When this was said to us, it made sense because it was hard to see the challenge past running the models on the training/test set that
was provided on the figshare. From that moment we split the tasks:

1. One group needs to figure out how to use the matrices, feature_index_all and algient files to construct the binary features
required to train the model. The hard part here is generating the microhomology binary features since those of the sequence are just
one-hot-encoded based on the 20pb target and are quite easy to get by.


2. The other group needs to figure out how to use the same data to generate the lindel profiles. The progress here is already
good. We now understand how the matrix files correspond to the labels and that we can produce a total frequency for each target and event
and normalize this to get the lindel profile.

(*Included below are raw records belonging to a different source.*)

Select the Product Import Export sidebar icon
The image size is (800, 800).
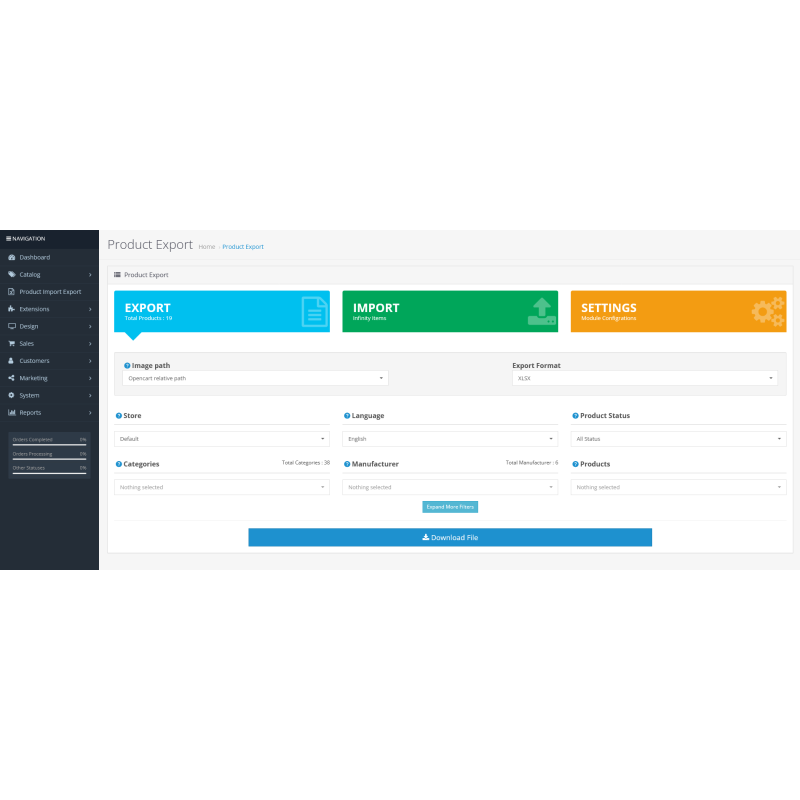coord(14,291)
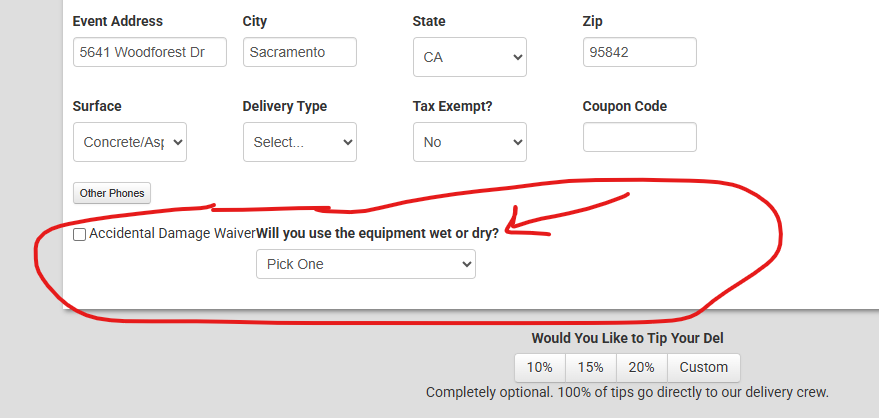
Task: Click the Event Address field label
Action: (118, 21)
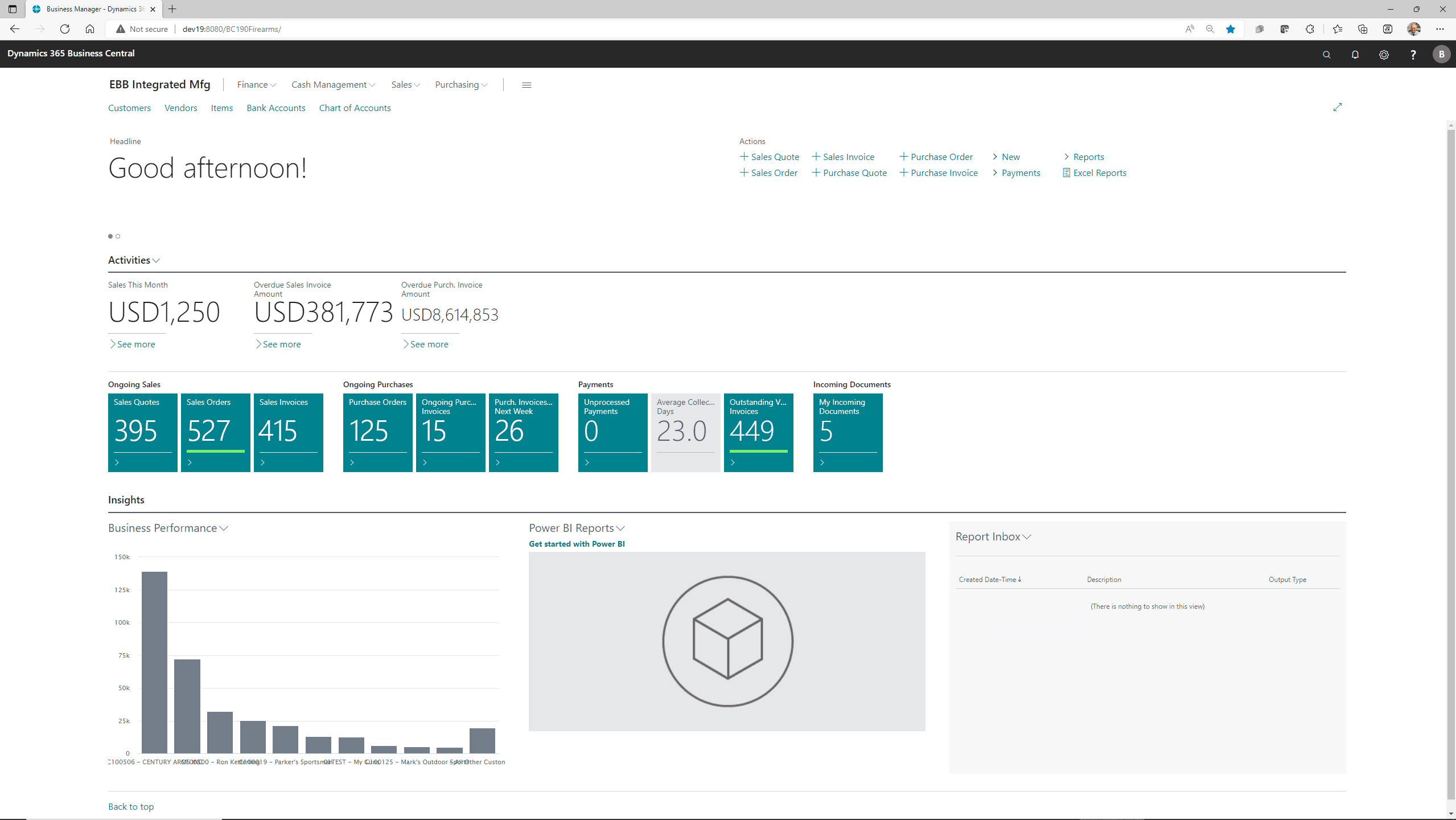
Task: Click the browser favorites star icon
Action: tap(1231, 29)
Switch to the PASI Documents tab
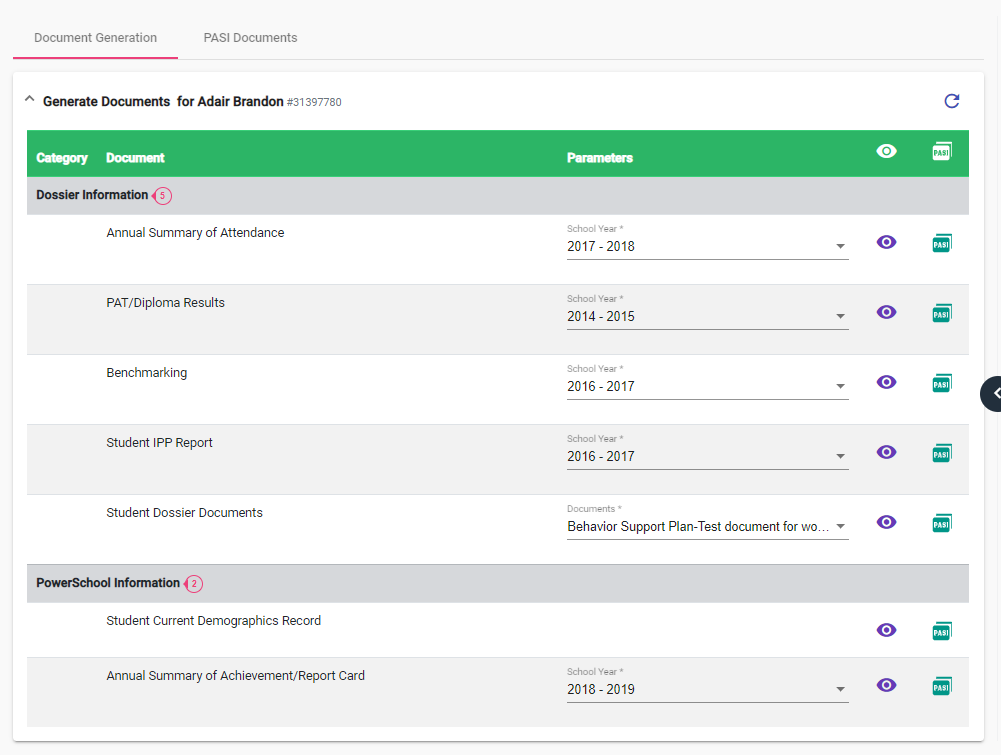The width and height of the screenshot is (1001, 755). (250, 38)
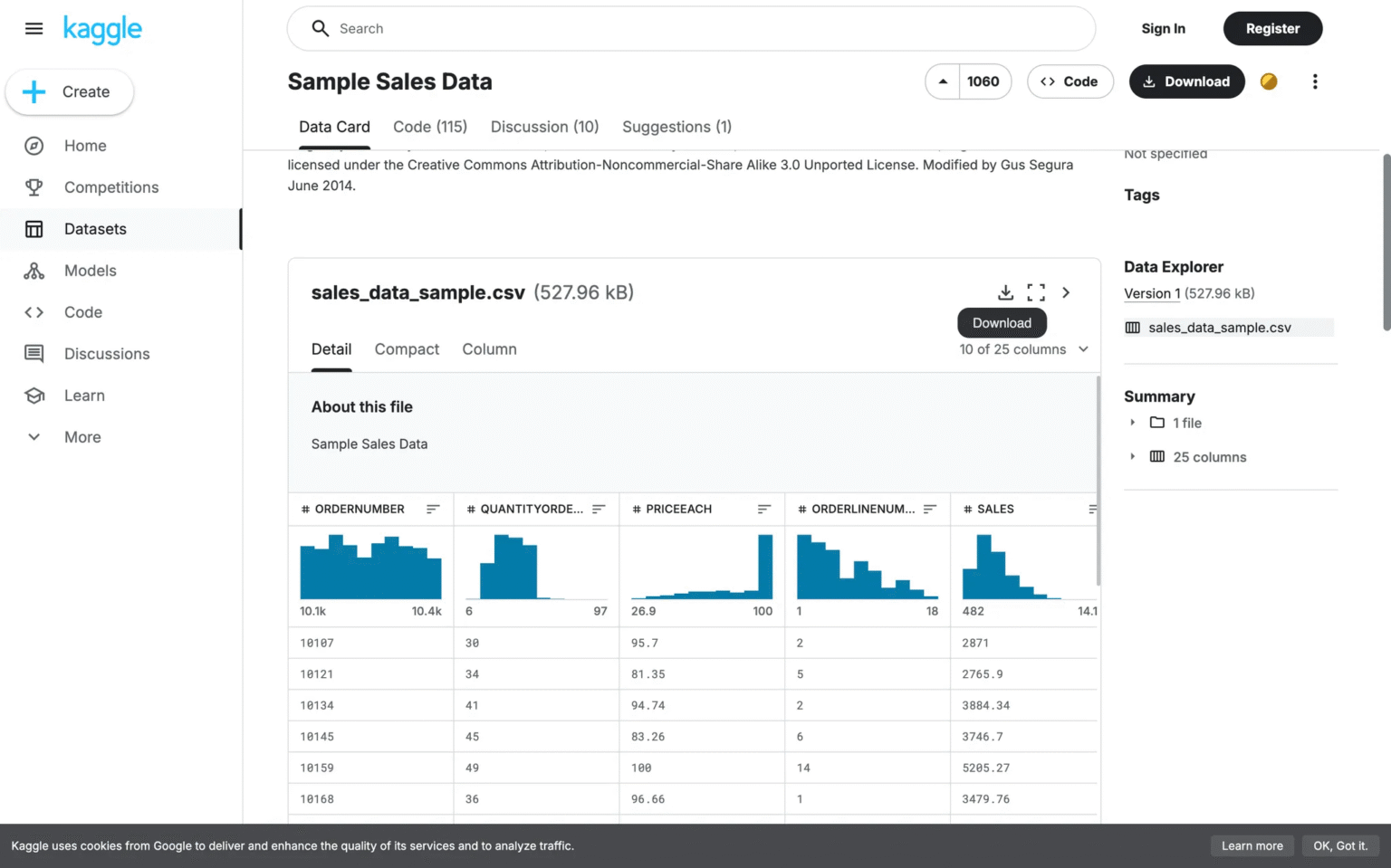Click the upvote arrow
1391x868 pixels.
pos(942,81)
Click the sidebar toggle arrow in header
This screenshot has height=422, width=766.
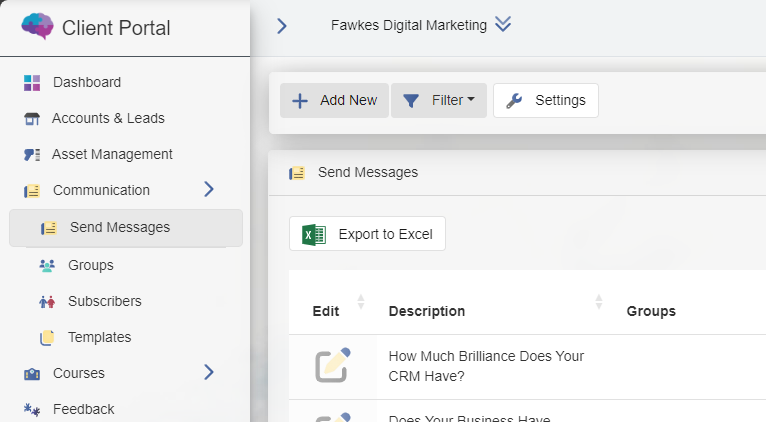(x=282, y=25)
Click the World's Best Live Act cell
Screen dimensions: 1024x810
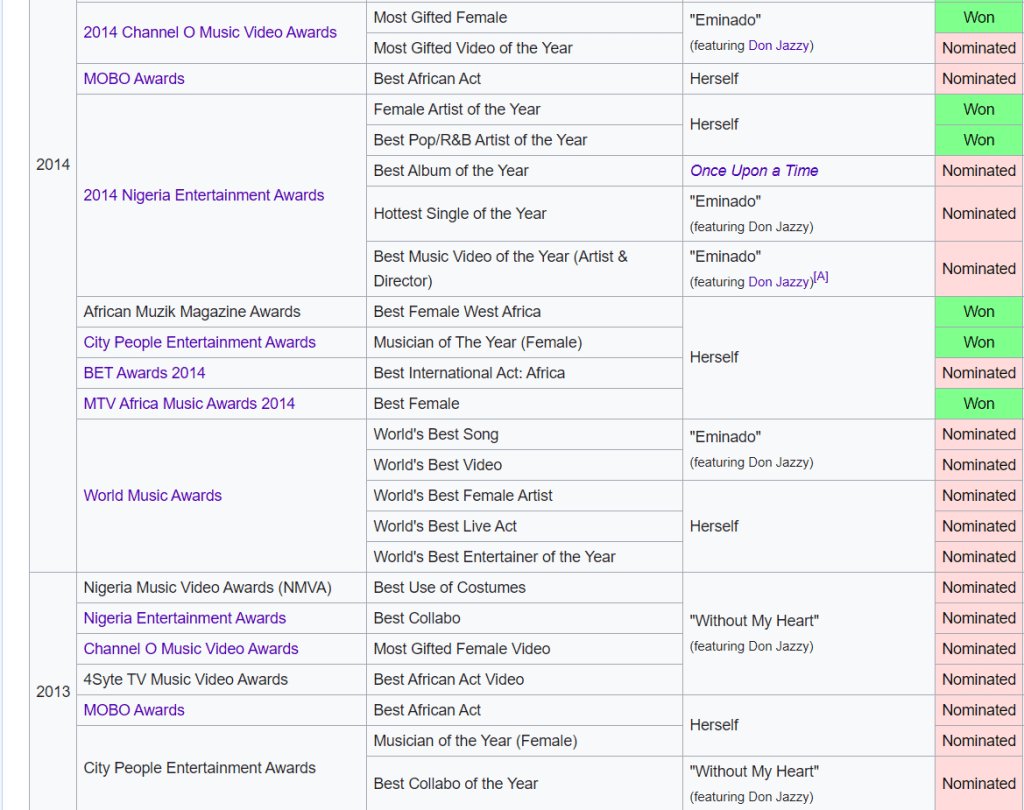coord(445,526)
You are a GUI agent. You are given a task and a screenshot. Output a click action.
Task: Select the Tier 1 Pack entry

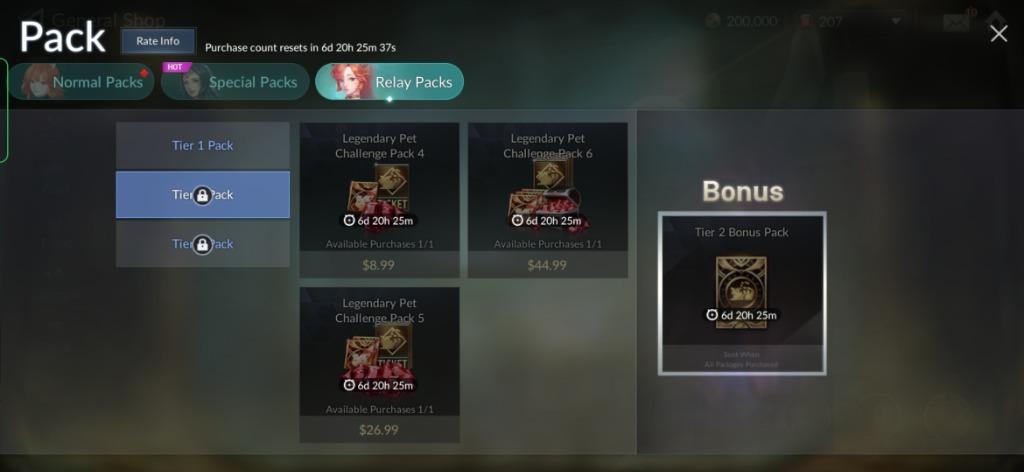point(202,145)
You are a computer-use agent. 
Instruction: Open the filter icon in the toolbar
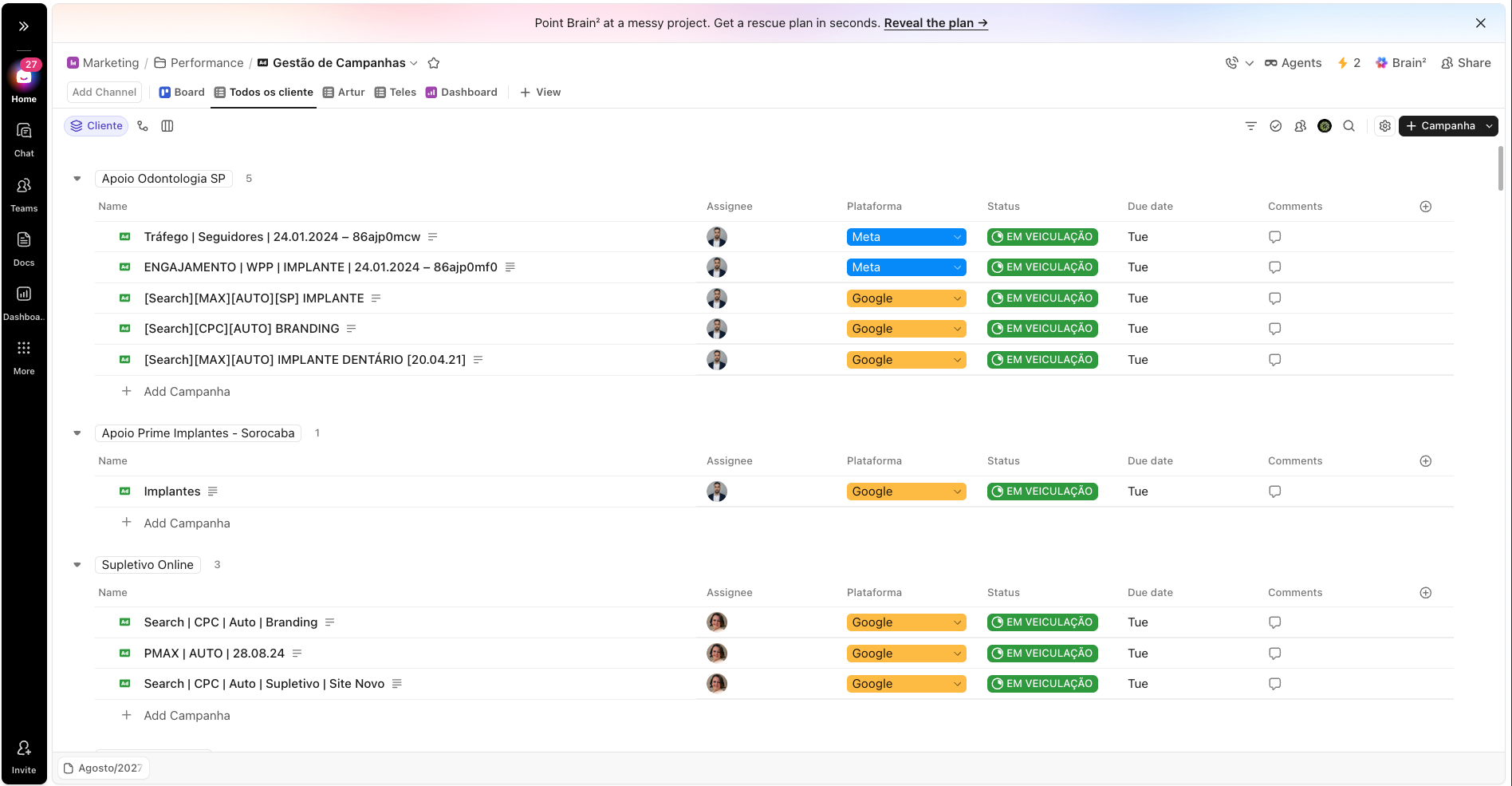tap(1250, 126)
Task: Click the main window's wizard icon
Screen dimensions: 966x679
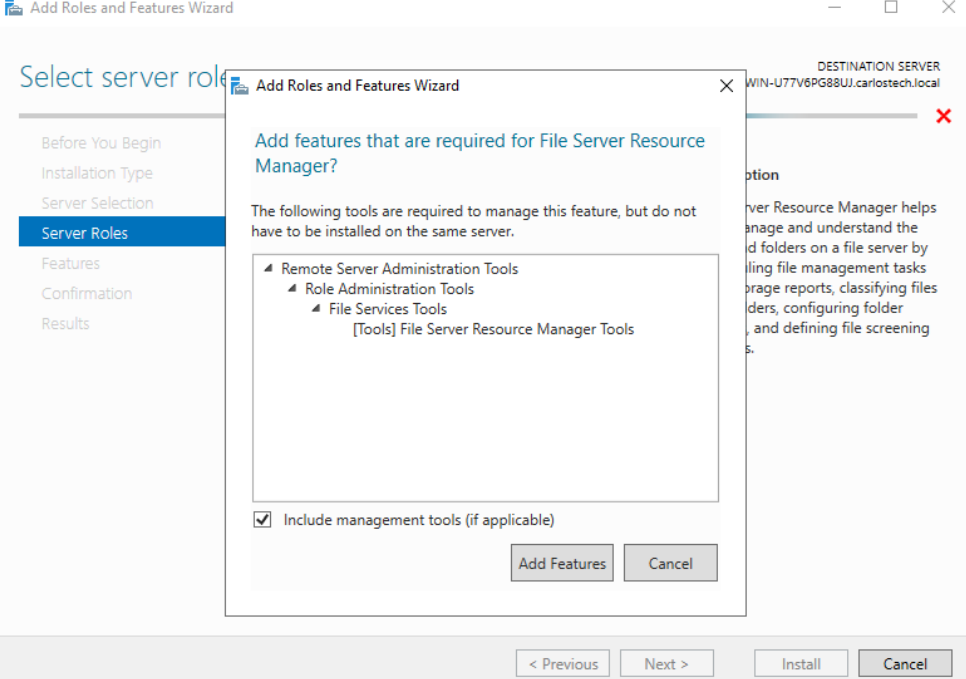Action: [14, 8]
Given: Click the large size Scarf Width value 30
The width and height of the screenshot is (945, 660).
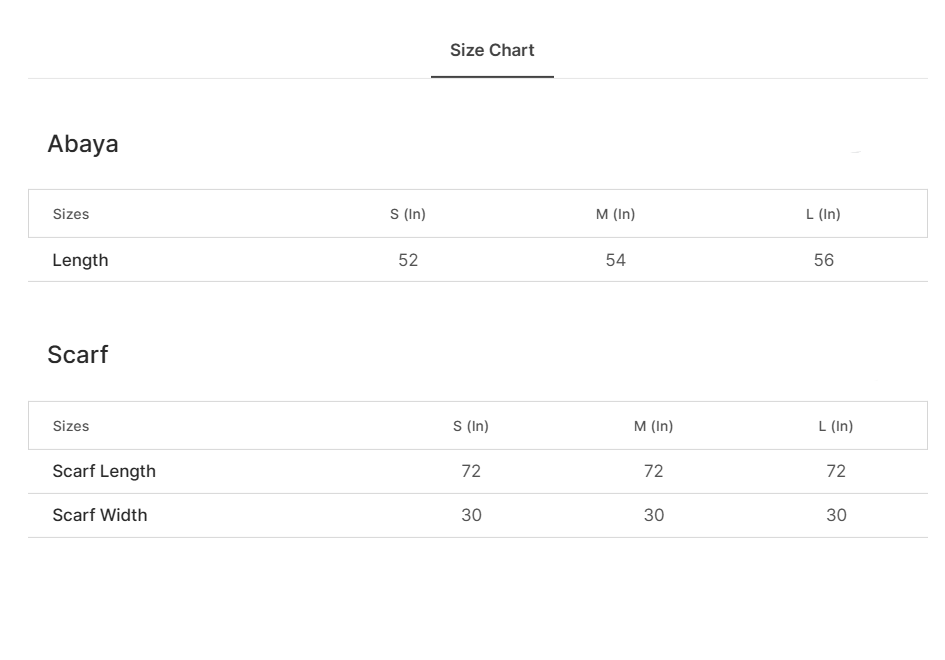Looking at the screenshot, I should pos(836,515).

## 2. Plan for thursday/this week

1. We want to be able to generate our own training/test set files based on the files mentioned above
    a. If this gets done, we want to train this on our model and see how it performs in comparison to the provided sets

2. We aim to understand how redundant deletion events can be combined in order to end up with ~450 classes as opposed to
the current 558

## 3. Questions for thursday

1. We were able to train the Lindel model on the Lindel dataset in a timeframe if +- ~1hour. Assuming that generation of this data
does not take longer (which so far seems to be the case), do we need to train a model on the combination of forecast/lindel data?
Why else would we need the google credits?


2. If we reproduce the model to this extent (test/training set generation from matrices/algient files, training models based on that
and feeding weights to the Predictor.py in order to make it functional), what is the next step? We will technically have reproduced the results of
the paper as far as we understand it?